Restate makes it easy to add Durable Execution to a workflow:

  • Your workflows run on the same platform as the rest of your services / functions.
  • You can start by wrapping the orchestration function of your application in a Restate handler. This already gives you retries, durability of the invocations, and idempotency.
  • You can gradually define more fine-grained durable steps within the workflow itself. For example, by wrapping some of the key parts in ctx.run.
  • You can invoke workflows either by HTTP, Kafka, or with client libraries.

You can use Restate for more than workflows. Optionally, you can also enable Durable Execution for the other services and functions in your application and get end-to-end durability and resilience. There are a few parts of the application for which Durable Execution can be particularly useful: async tasks, microservices orchestration, and even event processing from Kafka.

Use cases

Have a look at the food ordering example with Restate, including workflows, Kafka event processing, and a digital twin pattern, all fully resilient. Or try to build a Restate application yourself with the Tour of Restate.

What can you build with Workflows and Restate?

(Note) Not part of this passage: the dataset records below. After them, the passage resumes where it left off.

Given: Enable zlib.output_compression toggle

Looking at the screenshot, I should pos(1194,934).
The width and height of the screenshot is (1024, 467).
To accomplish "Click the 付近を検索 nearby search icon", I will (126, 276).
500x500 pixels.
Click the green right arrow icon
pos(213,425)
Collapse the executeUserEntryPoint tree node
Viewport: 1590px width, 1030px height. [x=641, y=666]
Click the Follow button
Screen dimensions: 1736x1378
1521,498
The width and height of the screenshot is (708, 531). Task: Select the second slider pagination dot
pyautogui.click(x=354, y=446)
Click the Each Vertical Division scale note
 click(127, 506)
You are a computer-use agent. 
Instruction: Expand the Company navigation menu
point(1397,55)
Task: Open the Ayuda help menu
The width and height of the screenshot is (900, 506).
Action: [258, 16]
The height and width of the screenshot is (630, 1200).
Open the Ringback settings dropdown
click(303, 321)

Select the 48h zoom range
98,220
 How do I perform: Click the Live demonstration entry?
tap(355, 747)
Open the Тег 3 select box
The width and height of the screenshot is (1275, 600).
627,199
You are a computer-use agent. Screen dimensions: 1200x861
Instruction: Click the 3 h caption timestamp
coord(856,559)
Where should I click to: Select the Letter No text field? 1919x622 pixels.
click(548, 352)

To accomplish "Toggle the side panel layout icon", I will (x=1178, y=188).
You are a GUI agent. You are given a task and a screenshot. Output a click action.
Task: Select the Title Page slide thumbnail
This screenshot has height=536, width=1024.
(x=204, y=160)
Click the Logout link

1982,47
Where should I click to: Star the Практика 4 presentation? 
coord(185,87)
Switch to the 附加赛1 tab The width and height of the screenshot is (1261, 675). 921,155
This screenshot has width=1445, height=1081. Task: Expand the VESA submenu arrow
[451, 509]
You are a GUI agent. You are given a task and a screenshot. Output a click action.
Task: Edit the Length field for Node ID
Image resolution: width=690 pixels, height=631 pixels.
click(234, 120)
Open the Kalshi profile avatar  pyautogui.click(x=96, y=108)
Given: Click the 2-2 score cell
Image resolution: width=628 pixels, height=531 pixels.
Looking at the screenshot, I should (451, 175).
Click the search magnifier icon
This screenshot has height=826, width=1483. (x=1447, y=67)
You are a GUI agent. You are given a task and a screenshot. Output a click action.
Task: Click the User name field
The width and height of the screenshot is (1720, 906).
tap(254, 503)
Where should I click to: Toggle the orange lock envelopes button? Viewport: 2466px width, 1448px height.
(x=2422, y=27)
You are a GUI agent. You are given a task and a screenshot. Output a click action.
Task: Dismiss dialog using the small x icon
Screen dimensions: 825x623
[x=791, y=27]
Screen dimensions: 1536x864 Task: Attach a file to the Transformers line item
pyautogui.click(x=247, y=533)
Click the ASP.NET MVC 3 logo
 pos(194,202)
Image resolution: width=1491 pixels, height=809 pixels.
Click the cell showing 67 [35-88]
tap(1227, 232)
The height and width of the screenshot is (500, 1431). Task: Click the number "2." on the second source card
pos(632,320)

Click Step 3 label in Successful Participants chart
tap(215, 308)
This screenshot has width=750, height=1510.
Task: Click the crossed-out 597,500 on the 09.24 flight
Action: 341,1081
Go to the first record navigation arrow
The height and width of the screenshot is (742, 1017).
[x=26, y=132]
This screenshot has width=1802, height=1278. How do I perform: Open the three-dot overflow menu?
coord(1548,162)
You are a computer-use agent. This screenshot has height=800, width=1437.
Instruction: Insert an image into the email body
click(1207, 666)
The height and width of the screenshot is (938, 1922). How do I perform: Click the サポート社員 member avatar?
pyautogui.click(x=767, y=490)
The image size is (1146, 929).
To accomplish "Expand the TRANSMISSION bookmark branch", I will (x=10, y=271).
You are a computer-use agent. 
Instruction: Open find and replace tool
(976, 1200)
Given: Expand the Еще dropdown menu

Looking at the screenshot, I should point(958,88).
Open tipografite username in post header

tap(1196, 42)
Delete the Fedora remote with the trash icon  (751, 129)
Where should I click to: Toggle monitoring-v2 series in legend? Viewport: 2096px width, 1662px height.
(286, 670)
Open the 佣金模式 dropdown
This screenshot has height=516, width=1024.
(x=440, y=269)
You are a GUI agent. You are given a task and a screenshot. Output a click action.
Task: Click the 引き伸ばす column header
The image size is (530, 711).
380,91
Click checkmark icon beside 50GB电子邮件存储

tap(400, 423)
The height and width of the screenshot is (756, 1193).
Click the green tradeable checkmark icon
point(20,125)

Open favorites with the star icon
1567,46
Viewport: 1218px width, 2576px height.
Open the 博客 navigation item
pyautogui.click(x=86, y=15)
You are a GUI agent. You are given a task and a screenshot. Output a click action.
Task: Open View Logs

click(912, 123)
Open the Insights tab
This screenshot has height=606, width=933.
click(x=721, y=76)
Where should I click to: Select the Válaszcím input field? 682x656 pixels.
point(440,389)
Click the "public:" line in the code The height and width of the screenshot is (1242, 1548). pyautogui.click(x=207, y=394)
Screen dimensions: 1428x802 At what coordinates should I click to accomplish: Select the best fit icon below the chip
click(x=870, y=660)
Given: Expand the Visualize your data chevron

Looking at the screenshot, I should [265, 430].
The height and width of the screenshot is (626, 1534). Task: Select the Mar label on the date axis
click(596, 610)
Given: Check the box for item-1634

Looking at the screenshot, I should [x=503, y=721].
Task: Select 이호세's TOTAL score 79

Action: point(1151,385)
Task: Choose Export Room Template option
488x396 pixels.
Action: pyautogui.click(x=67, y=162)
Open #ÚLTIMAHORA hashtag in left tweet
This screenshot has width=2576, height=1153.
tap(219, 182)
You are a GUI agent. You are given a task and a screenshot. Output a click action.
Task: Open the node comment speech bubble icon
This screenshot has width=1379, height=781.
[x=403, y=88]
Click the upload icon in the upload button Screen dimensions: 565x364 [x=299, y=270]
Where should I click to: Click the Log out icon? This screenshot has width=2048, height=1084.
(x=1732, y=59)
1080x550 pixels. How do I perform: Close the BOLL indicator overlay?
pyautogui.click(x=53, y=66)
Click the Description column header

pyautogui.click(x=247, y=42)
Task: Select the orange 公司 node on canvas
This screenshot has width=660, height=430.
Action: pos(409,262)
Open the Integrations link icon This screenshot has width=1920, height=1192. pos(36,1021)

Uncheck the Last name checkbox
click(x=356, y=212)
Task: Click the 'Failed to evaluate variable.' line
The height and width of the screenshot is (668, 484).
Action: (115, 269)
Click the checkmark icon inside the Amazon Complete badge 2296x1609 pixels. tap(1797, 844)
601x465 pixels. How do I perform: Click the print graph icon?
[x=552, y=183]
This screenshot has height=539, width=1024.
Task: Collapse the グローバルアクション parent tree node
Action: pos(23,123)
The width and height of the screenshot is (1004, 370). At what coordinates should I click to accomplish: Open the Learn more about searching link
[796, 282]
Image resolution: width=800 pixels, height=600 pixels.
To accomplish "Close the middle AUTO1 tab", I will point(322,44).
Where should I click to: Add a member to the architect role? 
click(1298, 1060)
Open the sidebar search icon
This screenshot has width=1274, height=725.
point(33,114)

There is no real limit to what kind of workflows you can build with Restate, but here are a few ideas:

  • User sign up flows like the one we showed: Create user in the system, wait until email confirmation, schedule a reminder, send welcome email, etc.
  • Order processing and logistics (TS/Java): Handle the payment, request the order preparation, wait for driver acceptance callback, etc.
  • Infrastructure provisioning: Go through a set of steps to provision a setup. Retry until resources are up, handle timeouts, rollbacks, etc.
  • Workflow interpreters (TS): Dynamically compose workflows based on user input. For example, an image transformer that lets users specify the steps to be taken. Each workflow execution takes a different path.
  • Discuss your use case with us on Discord or Slack

Wrapping up

A short recap of the most important bits. Restate lets you write workflows as code and execute them as lightweight, flexible, durable handlers. You write your handlers in plain Java/TS and use a simple, intuitive SDK at the key points throughout your code that you don’t want to re-execute (e.g. non-deterministic code, interaction with other services/systems, etc.). The Restate Server is a single binary that records actions that were taken, and recovers services to where they were before the crash. Your workflows and services can run on K8s, AWS Lambda, or wherever they are running now. Restate’s event-driven foundation lets you put workflows in the latency-sensitive path of your applications and make these resilient out of the box. Get started by enabling Restate for the main orchestration flow of your application. Have a look at the documentation to discover more!